The FDIC Board of Directors voted today to maintain existing premiums for banks and savings associations. The Board also approved a Memorandum of Understanding formalizing the FDIC's role as collection agent for payments on Financing Corporation (FICO) bonds.

Bank and Savings Association Premiums

The Board voted to retain the current assessment rate structure for the Bank Insurance Fund (BIF) and the Savings Association Insurance Fund (SAIF). Rates paid on BIF-assessable deposits will continue to range from 0 to 27 cents per $100, with the lowest-risk institutions paying only the statutory minimum of $2,000 per year. Premiums on SAIF-assessable deposits will continue to range from 23 cents per $100 to 31 cents per $100 per year, depending upon the institution's risk classification.

Favorable economic conditions in the banking industry and the growing financial strength of the BIF contributed to the Board's decision to keep the current BIF assessment structure intact. The BIF reserve ratio currently stands at 1.30 percent, well above its statutorily mandated level of 1.25 percent.

The reserve ratio is expected to remain above 1.25 percent throughout 1996 if losses and deposit growth stay within the normal ranges. The Board gave careful consideration to the possibility of an upward spike in BIF deposits due to deposit migration from the SAIF, but decided such a possibility did not warrant adjusting rates at the present time.
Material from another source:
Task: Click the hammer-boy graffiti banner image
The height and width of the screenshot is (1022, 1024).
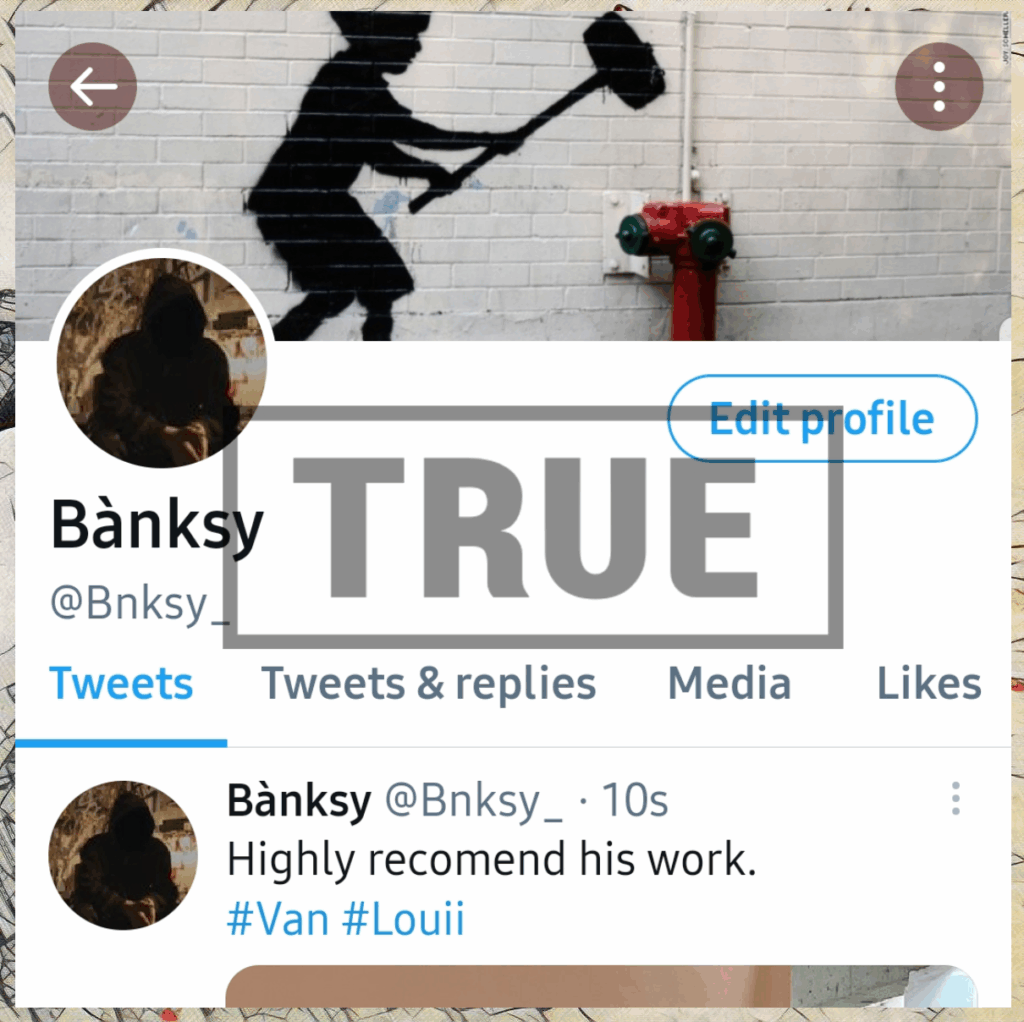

The FDIC will carefully monitor deposit growth in the coming months.

The annual average assessment rate for BIF-insured institutions is expected to drop to 0.29 basis points with the current schedule in place.

Estimated annual revenues from the current schedule have declined from $104 million to $72 million as a result of more institutions moving into the lowest-risk classification. Currently, 93 percent of BIF member institutions are in that category.

The continued undercapitalization of the SAIF weighed heavily in the Board's decision to maintain the current SAIF assessment rates. On December 31, 1995, the SAIF had a balance of just under $3.4 billion and a reserve ratio of 0.47 percent of insured deposits, about $5.5 billion below the amount needed to meet the designated target reserve ratio of 1.25 percent of insured deposits. At the present pace and under reasonably optimistic conditions, the SAIF is not expected to meet its mandated reserve ratio until 2001.

While the thrift industry earned record profits in 1995 and the number of problem thrifts continues to decline, the Board concluded that the most prudent course is to maintain SAIF premiums at current levels. Among the developments threatening the stability of the SAIF are the disparity between BIF and SAIF premiums of about 23 basis points and the economic incentives this provides for SAIF-insured institutions to seek to shift SAIF-assessable deposits to the BIF in order to lower their premiums. Currently, 88 percent of SAIF insured institutions are in the FDIC's lowest risk classification.

Collection of FICO Assessments

In a Memorandum of Understanding approved by the FDIC Board, new quarterly collection procedures in effect since July 1, 1995, for the FDIC's collection of Financing Corporation assessments from SAIF-insured institutions were formally recognized.

The agreement formalizes the FDIC's responsibilities with respect to FICO assessment collections and recognizes the FDIC's role as collection agent. FICO assessments are still subject to approval by the FDIC's Board of Directors. The FDIC acknowledges that all FICO assessments it collects, including accrued interest, belong to the FICO and that assessments received quarterly by the FDIC will be transferred to the FICO, with the approval of the FDIC Board of Directors.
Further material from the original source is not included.